En 1991 (en août, je crois) Bang nous a présenté deux potes à lui : Henry et Bürge. Henry est un petit farceur – il adore faire rire les gens – c’est son passe-temps préféré. Bürge, lui, par contre…c’est tout le contraire – il est un peu comme moi : il ne parle pas beaucoup – mais quand il ouvre la bouche, c’est toujours pour dire quelque chose de très intelligent, ce à quoi personne n’aurait pensé. C’est toujours marrant de voir les deux ensemble, je trouve – on dirait qu’ils se complètent…comme le Clown loufoque et le Clown blanc, en fait.
En 1992, Mikael m’a proposé de l’accompagner à New York. Pour lui, aller aux Etats-Unis, c’était son rêve d’enfant – et il voulait à tout prix que Tiger et moi l’accompagnions. C’est comme ça que j’ai claqué une partie de mes économies pour prendre l’avion (pour la première fois de ma vie !), direction : la Grosse Pomme. Là-bas, nous nous sommes rendu compte d’un truc vraiment idiot : la musique que nous faisions n’avait rien d’original. Du metal redondant, voilà ce que nous faisions, en fait. Rien de spécial. Quand nous sommes rentrés à Berlin, donc, Mikael était motivé à bloc : « On doit changer radicalement de perspective – se démarquer des autres groupes et faire du rock comme ils n’en ont jamais entendu !! » Je vous ai prévenue : Mikael est quelqu’un de très passionné par ce qu’il fait.
En plus, la naissance de sa fille, Aelin Gaja, quelques semaines après notre retour, l’avait complètement reboosté…alors que Tiger, par contre, me semblait encore plus morose.
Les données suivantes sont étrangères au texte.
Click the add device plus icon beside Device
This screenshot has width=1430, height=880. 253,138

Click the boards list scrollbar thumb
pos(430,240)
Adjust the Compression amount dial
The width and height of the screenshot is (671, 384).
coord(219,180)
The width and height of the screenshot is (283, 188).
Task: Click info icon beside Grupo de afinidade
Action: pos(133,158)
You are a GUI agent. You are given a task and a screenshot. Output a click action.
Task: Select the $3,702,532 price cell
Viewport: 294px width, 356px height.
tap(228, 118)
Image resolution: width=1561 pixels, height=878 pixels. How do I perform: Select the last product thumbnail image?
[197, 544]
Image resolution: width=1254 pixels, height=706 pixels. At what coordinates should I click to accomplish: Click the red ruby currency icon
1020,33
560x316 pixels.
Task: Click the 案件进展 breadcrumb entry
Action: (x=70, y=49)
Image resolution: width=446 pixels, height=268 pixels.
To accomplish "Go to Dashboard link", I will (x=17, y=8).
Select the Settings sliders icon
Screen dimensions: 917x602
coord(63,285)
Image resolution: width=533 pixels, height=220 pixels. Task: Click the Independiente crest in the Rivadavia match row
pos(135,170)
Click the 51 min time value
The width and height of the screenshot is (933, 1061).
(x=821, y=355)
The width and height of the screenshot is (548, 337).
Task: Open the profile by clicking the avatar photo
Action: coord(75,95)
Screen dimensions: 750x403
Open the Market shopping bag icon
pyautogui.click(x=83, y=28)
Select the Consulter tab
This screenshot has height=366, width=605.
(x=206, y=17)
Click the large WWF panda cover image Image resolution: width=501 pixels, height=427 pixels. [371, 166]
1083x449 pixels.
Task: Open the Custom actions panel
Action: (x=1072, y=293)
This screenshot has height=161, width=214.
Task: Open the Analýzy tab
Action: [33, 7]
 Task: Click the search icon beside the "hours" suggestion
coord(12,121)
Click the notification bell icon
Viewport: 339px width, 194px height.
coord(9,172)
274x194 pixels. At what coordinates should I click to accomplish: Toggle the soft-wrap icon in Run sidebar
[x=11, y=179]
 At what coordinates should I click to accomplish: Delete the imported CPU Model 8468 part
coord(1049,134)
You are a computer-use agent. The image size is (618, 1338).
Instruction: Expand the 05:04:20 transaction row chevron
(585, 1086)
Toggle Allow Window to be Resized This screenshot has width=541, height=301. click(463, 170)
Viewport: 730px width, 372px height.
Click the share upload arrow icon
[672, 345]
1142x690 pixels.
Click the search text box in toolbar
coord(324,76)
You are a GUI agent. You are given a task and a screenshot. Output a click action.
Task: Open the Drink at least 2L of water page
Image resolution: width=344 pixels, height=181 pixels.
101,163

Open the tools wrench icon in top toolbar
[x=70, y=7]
Je pense qu’il n’a jamais pu encaisser le choc de voir son ex-femme se mettre avec son meilleur ami – même s’il a toujours prétendu le contraire… Bang, qui ne nous avait pas accompagnés à cause de ses obligations avec un autre groupe (groupe qui allait finalement se disloquer peu de temps après), nous a avoué qu’il avait retravaillé nos morceaux de son côté – rendant notre musique encore plus agressive, c’est-à-dire exactement ce que nous cherchions à faire !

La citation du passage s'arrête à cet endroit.